Henry: (Shocked) Isabelle!
Isabelle: Don’t be a hypocrite…that’s what you were thinking…though why they make so much fuss about it is more than I can understand.
Henry: (Thunderstruck) Fuss about it!
Isabelle: You heard me. As if it mattered to anybody but me. By the way, I forgot to ask you! Are you pure?
Henry: What? Why…
Isabelle: You needn’t bother to answer. I’m not curious.
Henry: It’s entirely different anyway.
Isabelle: Well, I don’t really know anything about it, so you may be right. (96-7)
Gus, having overcome his fear of commitment and in receipt of the requested permission, charges in on Isabelle’s reluctant reconciliation with Henry, but before she can walk out of his life forever, finds the courage to ask for a moment alone with her. He tells her that he had come to ask her to marry him.

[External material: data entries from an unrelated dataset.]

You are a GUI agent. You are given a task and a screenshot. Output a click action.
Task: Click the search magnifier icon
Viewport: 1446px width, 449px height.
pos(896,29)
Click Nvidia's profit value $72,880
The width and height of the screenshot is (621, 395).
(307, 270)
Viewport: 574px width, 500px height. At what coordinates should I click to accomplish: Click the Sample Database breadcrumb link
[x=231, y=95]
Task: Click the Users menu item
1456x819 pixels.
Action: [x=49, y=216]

Gus: Yes. Always, you see, I thought marriage was not for me. For a woman, such life would be…hell. Here a few months, then quick to Milan, a week at La Scala, then two, maybe three days at home, then a rotten trip to Spain…
Isabelle, who has been only to Excelsior Springs, West Orange, N.J., and New York, listens to this itinerary breathlessly. She dreamily contemplates the wonders of such a trip.

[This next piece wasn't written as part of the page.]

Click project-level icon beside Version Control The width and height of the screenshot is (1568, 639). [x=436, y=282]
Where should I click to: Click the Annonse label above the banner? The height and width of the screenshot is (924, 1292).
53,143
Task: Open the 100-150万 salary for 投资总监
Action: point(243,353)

…one week in Barcelona, one week in Madrid, then off to South America for the season. It’s terrible!
Isabelle: Yes…it must be.
Gus: It is. It’s awful. So always I put behind me thoughts of marriage, so that some poor woman would not have to…share my sufferings.

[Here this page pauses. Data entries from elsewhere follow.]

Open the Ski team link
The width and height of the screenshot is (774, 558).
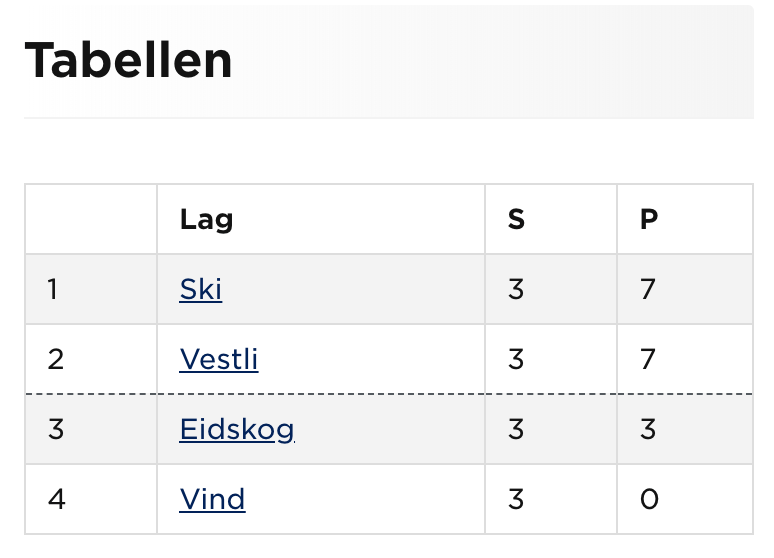coord(201,289)
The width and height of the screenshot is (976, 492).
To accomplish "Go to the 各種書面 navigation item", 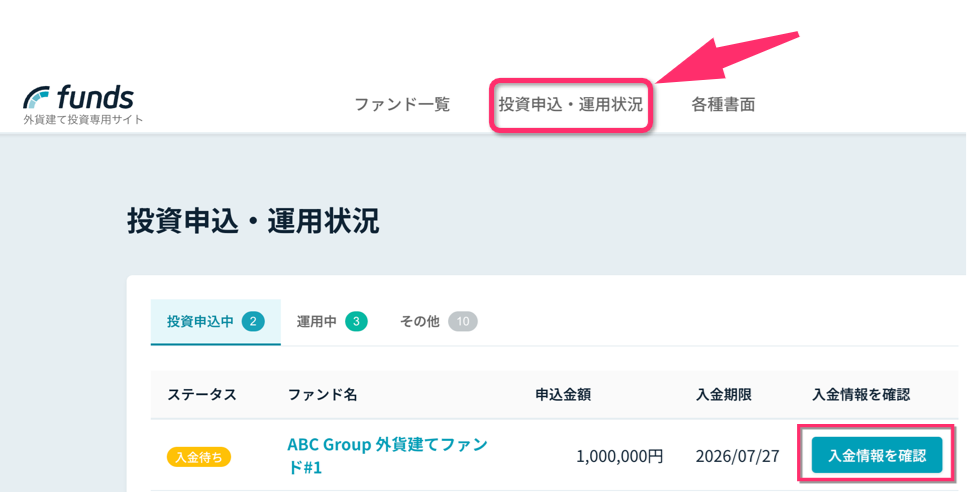I will point(723,104).
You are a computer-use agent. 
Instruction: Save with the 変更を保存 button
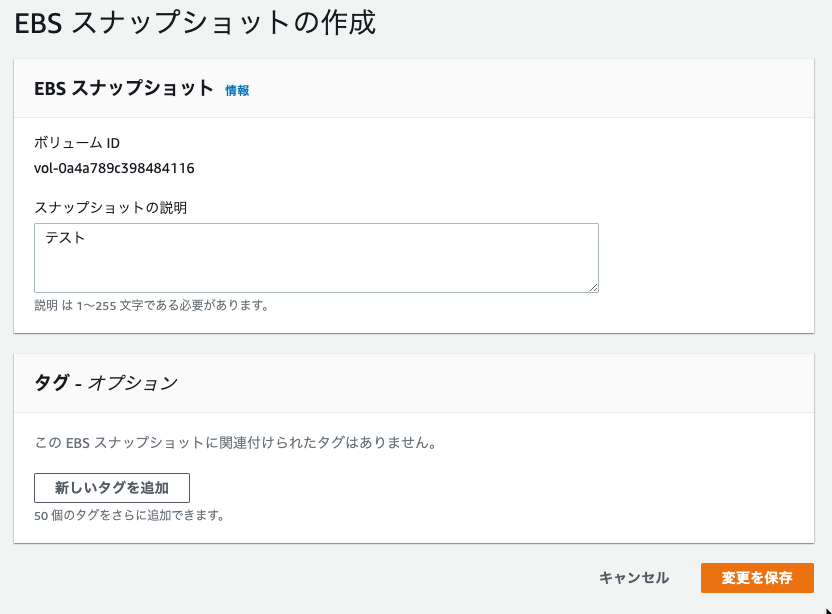pyautogui.click(x=757, y=577)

Isabelle: That was very thoughtful of you. (100)
Again, Isabelle recognizes the double standard inherent in male attitudes toward women. It never occurs to Gus that a woman might enjoy the lifestyle that he loathes and that he, in fact, is more temperamentally suited to the maintenance of house-and-home than she might be. Yet her recognition and acknowledgement of the unfairness of the system is, at best, mildly ironic and hardly constitutes any liberation in the real sense of the word, especially when the denouement of the play is considered.
Despite Gus’ protestations of a “very real…very fine…very honorable love” (101), Isabelle does not believe him because “If you did [love me], you wouldn’t have left me…last night, with that stuffed teddy bear” (102). And she is serious! She actually walks out to go and be with Henry, a man she not only doesn’t love but clearly does not even respect–only to go straight to the Judge’s room to cry. He brings her back a page later and Gus and Isabelle reunite. She declares her love, they embrace, then break:
Gus: But I warn you–I must have four sons and seven daughters–
Judge: (Starting to exit) In that case, I’ll tell Henry not to wait.
So, we have a conventional, “happy” ending, complete with the promise of a wedding and a more expansive, international life for Isabelle–within the traditional role of wife and mother. Isabelle’s final tantrum is presumably intended to endear us to her as it apparently endears her to Gus. To me–and to most contemporary audiences, it acts only to reinforce the regressive ideology which Sturges seems to want to propagate: girlish equals appealing, the independent woman is attractive in inverse proportion to the extent to which she actually practices said independence.
If I could detect a single shred of Sturges’ later, finely honed satirical impulse directed toward the final image he presents us–a little caption or codicil which said “They lived happily ever after…or did they?”–I would without doubt find this play worthy of revival. As it is, there is much to like–but much that is problematic and, to my mind, unresolvable in the context of a straight revival. That doesn’t mean, however, that what works about the play is beyond redemption. With patience–and a good set of false teeth–even the cold hands of time can be turned back on a work with merit.